The request |
According to the forum thread below, about how large were Fuji's meteors calculated to be?

Extract |

Not all meteors are created equal.
What were Fuji-san's calced at?


----------



## LazyWaka (Aug 22, 2015)

Fuji's were calced to be about 1-2 kilometers.


----------



## Dellinger (Aug 22, 2015)

Keishin said:


> Because Akainu and Kizaru>Doflamingo?



Fujitora is also > Doflamingo,I don't get your point.


----------



## Regicide (Aug 22, 2015)

Can't we just use surface area to figure out how much energy the bars would have had to tank or something?

Or does it not work that way?


----------



## Keishin (Aug 22, 2015)

White Hawk said:


> Fujitora is also > Doflamingo,I don't get your point.



Well then birdcage cant be scaled from fujitora I'd imagine


----------



## Hamaru (Aug 22, 2015)

Birdcage is limited to what it has shown. The meteor that Kenpachi destroyed was much bigger than the one Birdcage withstood. So logically speaking, Kenpachi would only need to swing his sword enough times to outdue the total amount of energy that the cage had to deal with from the 5 meteors.


----------



## Tapion (Aug 22, 2015)

Could Bird Cage take Gremmy's meteor?


----------



## Iwandesu (Aug 22, 2015)

Tapion said:


> Could Bird Cage take Gremmy's meteor?


Yes it most likely could 
 it should be able to cut it due to surface area 
not exactly appliable to strings dura,tho


----------



## Hamaru (Aug 22, 2015)

I would love to see the calc that shows Birdcage can tank Gremmy's meteor.


----------



## Iwandesu (Aug 22, 2015)

Hamaru said:


> I would love to see the calc that shows Birdcage can tank Gremmy's meteor.


it can't tank gremmy meteor
and it doesn't fucking need to 
it will cut it just like how it did with fujitora country level meteor
but this is just because surface area is a thing
and like i said in the beggining of this thread someone at kenny size just outright crashes the cage
edit:it seems it was in other thread with the same name
point remains


----------



## Hamaru (Aug 22, 2015)

iwandesu said:


> it can't tank gremmy meteor
> and it doesn't fucking need to
> it will cut it just like how it did with fujitora country level meteor
> but this is just because surface area is a thing
> ...

Extracted information |

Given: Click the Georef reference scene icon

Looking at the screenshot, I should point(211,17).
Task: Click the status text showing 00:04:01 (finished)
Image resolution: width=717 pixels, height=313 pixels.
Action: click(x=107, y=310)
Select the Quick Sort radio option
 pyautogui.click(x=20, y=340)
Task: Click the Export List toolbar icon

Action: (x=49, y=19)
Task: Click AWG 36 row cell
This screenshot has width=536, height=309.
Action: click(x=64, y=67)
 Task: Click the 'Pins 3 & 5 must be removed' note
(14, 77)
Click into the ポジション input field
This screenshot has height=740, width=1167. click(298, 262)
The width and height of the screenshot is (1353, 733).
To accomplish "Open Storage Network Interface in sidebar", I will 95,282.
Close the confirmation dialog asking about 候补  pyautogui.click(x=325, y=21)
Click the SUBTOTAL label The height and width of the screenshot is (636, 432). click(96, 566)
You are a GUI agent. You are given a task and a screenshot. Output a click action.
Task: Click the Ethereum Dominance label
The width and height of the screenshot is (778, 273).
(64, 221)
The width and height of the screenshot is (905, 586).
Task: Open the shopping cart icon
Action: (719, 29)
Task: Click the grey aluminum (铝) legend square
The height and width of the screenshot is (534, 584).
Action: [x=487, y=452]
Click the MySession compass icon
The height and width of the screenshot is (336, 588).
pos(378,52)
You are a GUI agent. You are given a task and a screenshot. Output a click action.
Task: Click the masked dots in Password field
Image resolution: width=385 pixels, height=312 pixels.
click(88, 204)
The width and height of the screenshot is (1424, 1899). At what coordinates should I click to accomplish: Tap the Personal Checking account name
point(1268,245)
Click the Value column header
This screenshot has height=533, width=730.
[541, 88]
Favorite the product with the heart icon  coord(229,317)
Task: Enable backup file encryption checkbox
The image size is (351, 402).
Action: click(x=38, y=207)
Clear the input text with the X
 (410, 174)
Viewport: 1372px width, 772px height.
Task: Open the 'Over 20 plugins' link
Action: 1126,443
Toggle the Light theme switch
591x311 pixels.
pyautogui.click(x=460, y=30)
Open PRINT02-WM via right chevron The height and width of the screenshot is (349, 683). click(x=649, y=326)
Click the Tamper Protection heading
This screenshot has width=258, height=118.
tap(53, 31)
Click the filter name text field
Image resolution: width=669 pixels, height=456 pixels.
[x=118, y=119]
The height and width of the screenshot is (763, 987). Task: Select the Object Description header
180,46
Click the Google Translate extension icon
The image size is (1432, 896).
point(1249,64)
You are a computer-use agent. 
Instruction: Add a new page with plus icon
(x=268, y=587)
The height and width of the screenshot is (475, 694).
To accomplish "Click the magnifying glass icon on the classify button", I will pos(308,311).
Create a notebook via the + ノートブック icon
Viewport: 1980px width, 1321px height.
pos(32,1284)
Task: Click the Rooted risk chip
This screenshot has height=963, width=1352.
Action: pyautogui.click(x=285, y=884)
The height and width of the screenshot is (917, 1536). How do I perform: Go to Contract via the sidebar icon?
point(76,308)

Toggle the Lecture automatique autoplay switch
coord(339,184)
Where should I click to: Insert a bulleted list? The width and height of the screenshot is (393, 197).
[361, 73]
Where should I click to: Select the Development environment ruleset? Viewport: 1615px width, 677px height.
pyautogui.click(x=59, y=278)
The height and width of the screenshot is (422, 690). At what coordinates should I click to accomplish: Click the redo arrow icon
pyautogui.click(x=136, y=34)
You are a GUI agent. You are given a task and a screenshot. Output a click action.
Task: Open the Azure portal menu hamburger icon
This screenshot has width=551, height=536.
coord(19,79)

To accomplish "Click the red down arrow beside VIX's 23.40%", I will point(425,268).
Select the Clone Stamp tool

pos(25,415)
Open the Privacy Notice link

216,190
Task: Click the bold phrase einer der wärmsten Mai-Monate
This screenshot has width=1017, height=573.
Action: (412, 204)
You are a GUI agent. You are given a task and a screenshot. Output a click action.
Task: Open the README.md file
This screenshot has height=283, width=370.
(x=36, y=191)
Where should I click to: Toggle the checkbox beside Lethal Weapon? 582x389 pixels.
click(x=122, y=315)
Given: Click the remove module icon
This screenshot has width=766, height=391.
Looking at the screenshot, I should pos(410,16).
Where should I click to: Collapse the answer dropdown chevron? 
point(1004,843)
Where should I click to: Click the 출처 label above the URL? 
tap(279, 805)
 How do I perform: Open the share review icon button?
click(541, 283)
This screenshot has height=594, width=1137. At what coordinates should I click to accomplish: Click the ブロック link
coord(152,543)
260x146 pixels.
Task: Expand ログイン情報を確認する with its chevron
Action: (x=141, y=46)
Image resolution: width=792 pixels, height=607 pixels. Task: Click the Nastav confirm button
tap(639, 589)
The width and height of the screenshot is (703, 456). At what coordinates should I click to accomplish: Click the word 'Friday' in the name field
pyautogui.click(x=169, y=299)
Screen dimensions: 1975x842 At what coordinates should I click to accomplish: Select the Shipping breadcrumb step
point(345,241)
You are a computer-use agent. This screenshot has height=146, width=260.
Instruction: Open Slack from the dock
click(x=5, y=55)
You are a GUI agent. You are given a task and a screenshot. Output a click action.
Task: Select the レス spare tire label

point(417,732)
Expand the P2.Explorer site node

Output |
About 1-2 kilometers.